Last week I went to happy hour with a friend from work, and we were talking about the awfulness that is dating in the 21st century. She'd been out with a guy several times, but things hadn't really progressed beyond the PG-13 stage because she really wasn't that into him. As we were talking, she got the following text message from him:
"Do you want to spend the night tonight?"
Which, if I may translate, was his was of asking "Look, either you start hooking up with me or I'm going to dump you." And somehow this guy thought this was an appropriate conversation to conduct via text messaging. For the record, and I don't know how relevant this is, the guy has a pet bunny that he puts a leash on and takes for walks in the park. It's like every time I start to think, "Hmmm, maybe it's me, maybe *I'm* the weird one and that's why I can't make a relationship work for more than a month", a guy like this comes along and re-affirms my belief that 90% of people totally suck. Thanks, Bunny Boy.
Now, I understand that I'm not much of a text-er, but seriously, how can you ever expect to have a serious conversation via text message?! Have we become that lazy? 100 years ago, if you wanted to take your relationship with a woman to a more serious level you probably had to attend a formal dinner with her parents, follow some stodgy courtship procedures, maybe write a few love letters, round up a few goats for a decent dowrey, etc. But in 2009 a guy can't even be bothered to make a telephone call to her dedicated cell phone? Can we get any less personal? Maybe he can just update his Twitter page: "This girl had better put out or she's done-zo".
These days we have a million ways to contact people, from email to texting to cell phones to online websites we set up as shrines to ourselves. My grandfather invited me to be his Twitter friend the other day (no joke). Even I have a seldomly updated blog of random musings. And I feel like we've completely lost the ability to actually communicate with each other. It's so easy to write someone a text or a Facebook wall post that says "Hey, haven't heard from you in forever, where's the love? LOL!!", but are you really going to get anything substantive out of that? It's more like something for you to point to like "See!! I reach out to you all the time and you're such a bad friend!" Yes, technically that is reaching out to me, but if you cared enough to know what was really going on in my life you'd have invested the 15 minutes to call me.

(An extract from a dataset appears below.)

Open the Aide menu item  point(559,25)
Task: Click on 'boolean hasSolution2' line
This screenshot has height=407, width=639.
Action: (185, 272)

I'm sure I'm missing something, but here is my list of the only times when it's OK to text (I don't have time to list every one, so I'll list a few key ones and you can feel free to add any others in the comments section):
1. "Where are you / are you almost here?" I use this all the time, particularly when meeting friends at loud restaurants/clubs/bars/concerts. How the hell did we ever find each other before we all had cell phones? Did we have to all carpool? Or did we just pick out very identifiable landmarks, like meet me in front of the bear statue at 8 pm? I feel like we were just more prompt, because if you were 15 minutes late your friends might just abandon you. Now it's almost like you have a free pass to be late to everything, because all you have to do is send the "Be there in 5" text (even though you're at least 20 minutes away) and people are obligated to wait around for you.
2. "I'm busy right now, can I call you later?" It would be rude for me to pick up my phone because I'm with other people or working right now, but I want you to know that I really want to talk to you. In all honesty, I usually don't bother with this. It's why I have voice mail. You leave a message, and I'll get back to you when I can.
3. "I really have to tell you this, but it's too insignificant to merit a whole phone call". Examples include, "We won the big game!!!", "I can't get that terrible song we heard in your car out of my head!" "(random quote from The Simpsons)", or "There is a fat woman here in an orange mumu, I think she may be the Great Pumpkin".
4. Flirting. Again, I don't know understand how relationships worked before cell phones. I guess you had to send a card through the U.S. mail? Maybe you just had to make a point to meet up in person more often?
5. Being sneaky. You are stuck talking to the ugly friend while your friend is going after the #1 target, so you text him "I hate you so much right now." Or you're at dinner with a group and one person decides to break the silence by beginning a story with, "So dolphins are rapists," (true story) and you have to text someone "OMG get me out of here". This is much better than trying to whisper something without being overheard, which I happen to be terrible at.
Again, I'm sure there are a few others, but the key to these is that NONE of them involve particularly serious conversations such as "Where do you see this relationship going?" or "Why have you seemed so down lately?" Texting is pretty invaluable in many situations, but I think we need to draw a line in the sand and declare certain things off-limits for text conversations.
And finally, don't write "LOL" unless you're really laughing out loud, like it's maybe the funniest thing you've heard in days. If I see one more person write "LOL" while maintaining a completely stoic facial expression I'm going to throw your cell phone against the wall.